米国民の33%が2026年中間選挙の不正を懸念…選挙への信頼に深刻な亀裂

米国では選挙制度全般に対する不信が広がり、2026年中間選挙をめぐる政治的緊張が高まっているとの報道が出ている。
10日(現地時間)、ポリティコが実施した世論調査によると、回答者の3分の1以上が2026年中間選挙で不正が行われる可能性が高いと回答したとのことだ。
同時に約4分の1は選挙が公正に行われないと予想している一方で、ほぼ半数に近い回答者はおおむね公正に実施されると見ている。
報道によると、民主党支持層と共和党支持層の間では、「不正選挙」の定義そのものに認識の違いがあることが調査で明らかになったとのことだ。
民主党支持者は有権者への脅迫や投票妨害を主なリスクと捉える一方、共和党支持者は無資格者の投票参加の可能性をより大きな問題として認識している。
ドナルド・トランプ米大統領の2020年大統領選に関する主張以降、こうした認識の隔たりはさらに固定化したと分析されている。共和党支持層は郵便投票の拡大や有権者登録手続きの簡素化などを不正選挙のリスクと結びつける傾向がある一方、民主党支持層は投票アクセス拡大の一環として評価している。
特に郵便投票をめぐる認識の違いは顕著で、かつて制度改善の手段として受け入れられていた郵便投票について、共和党支持層の相当数は不正で行われる可能性を指摘する一方、民主党支持層は公正な選挙プロセスの一部とみなす割合が高かった。
有権者登録における市民権証明の義務化をめぐる問題も主要な争点として浮上した。共和党支持層の多数はこれを選挙の信頼性を高める措置と評価する一方、民主党支持層では有権者の参加を制限する仕組みだとみる傾向が強かった。

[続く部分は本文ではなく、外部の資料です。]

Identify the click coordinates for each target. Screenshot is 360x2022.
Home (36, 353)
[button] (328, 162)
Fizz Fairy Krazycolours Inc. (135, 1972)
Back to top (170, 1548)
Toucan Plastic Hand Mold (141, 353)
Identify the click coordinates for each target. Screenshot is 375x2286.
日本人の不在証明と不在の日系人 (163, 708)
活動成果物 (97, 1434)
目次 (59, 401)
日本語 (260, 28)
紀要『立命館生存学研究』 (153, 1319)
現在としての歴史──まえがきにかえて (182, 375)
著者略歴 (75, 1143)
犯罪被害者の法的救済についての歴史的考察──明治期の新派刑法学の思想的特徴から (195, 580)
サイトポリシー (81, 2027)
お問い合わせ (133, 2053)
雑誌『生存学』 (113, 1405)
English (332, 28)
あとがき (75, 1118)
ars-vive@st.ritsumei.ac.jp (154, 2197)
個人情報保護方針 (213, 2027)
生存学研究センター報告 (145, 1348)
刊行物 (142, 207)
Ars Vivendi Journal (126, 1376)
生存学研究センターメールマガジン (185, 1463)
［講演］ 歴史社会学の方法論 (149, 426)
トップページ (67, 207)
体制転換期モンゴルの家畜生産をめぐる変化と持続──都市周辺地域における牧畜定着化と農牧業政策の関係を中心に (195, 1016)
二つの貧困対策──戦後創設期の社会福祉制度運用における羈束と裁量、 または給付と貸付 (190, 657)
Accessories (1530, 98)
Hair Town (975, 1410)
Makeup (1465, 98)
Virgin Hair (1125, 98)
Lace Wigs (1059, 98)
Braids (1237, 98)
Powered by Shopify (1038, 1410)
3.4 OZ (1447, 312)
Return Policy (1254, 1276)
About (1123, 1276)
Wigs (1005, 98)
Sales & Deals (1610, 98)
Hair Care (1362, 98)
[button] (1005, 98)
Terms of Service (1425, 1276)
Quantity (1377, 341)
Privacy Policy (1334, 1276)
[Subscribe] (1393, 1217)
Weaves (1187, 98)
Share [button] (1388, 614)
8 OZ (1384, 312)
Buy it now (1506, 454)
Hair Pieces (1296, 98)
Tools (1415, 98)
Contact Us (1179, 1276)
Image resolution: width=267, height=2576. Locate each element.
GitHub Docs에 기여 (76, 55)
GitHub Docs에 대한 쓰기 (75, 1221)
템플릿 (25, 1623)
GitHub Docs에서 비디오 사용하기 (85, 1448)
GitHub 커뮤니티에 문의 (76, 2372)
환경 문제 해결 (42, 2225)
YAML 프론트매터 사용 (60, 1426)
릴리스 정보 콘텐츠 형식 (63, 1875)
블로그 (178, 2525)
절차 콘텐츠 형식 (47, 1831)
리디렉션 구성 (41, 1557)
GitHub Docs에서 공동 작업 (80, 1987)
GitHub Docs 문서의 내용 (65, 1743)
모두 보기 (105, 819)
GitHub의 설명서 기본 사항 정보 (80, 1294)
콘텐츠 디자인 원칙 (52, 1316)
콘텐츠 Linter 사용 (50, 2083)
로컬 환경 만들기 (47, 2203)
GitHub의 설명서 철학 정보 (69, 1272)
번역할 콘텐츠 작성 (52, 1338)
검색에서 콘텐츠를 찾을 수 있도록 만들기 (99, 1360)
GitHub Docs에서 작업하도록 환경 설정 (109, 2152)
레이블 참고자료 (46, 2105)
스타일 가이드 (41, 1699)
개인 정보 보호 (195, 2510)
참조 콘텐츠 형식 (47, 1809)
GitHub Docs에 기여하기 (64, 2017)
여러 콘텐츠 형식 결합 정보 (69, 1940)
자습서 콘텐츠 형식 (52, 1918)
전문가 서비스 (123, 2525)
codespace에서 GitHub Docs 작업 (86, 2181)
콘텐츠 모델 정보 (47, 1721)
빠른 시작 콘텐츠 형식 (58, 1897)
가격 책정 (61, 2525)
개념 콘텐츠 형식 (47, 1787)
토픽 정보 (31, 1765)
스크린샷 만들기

米移民関税執行局(ICE)の職員を投票所に配置する案も強い論争を呼んだ。民主党支持層は選挙過程に対する脅威として受け止める傾向が強い一方で、一部の共和党支持層は選挙のセキュリティ強化策として受け入れていることが明らかになった。
選挙専門家は、こうした二極化は単なる政策の違いを超え、民主主義制度そのものへの信頼基盤を弱めていると指摘している。ケイトー研究所の法律研究員スティーブン・リチャー氏は「自由で公正な選挙の明確な定義がまだ確立されていないと思う」と述べた。
一方で、両陣営が意見の一致を見せる点もあった。当日有権者登録や、教会外で行われる新規有権者登録活動については、比較的公正だと評価する傾向が見られた。
今回のポリティコの世論調査は、パブリック・ファーストが先月11日から14日にかけてオンラインで米国の成人2035人を対象に実施した。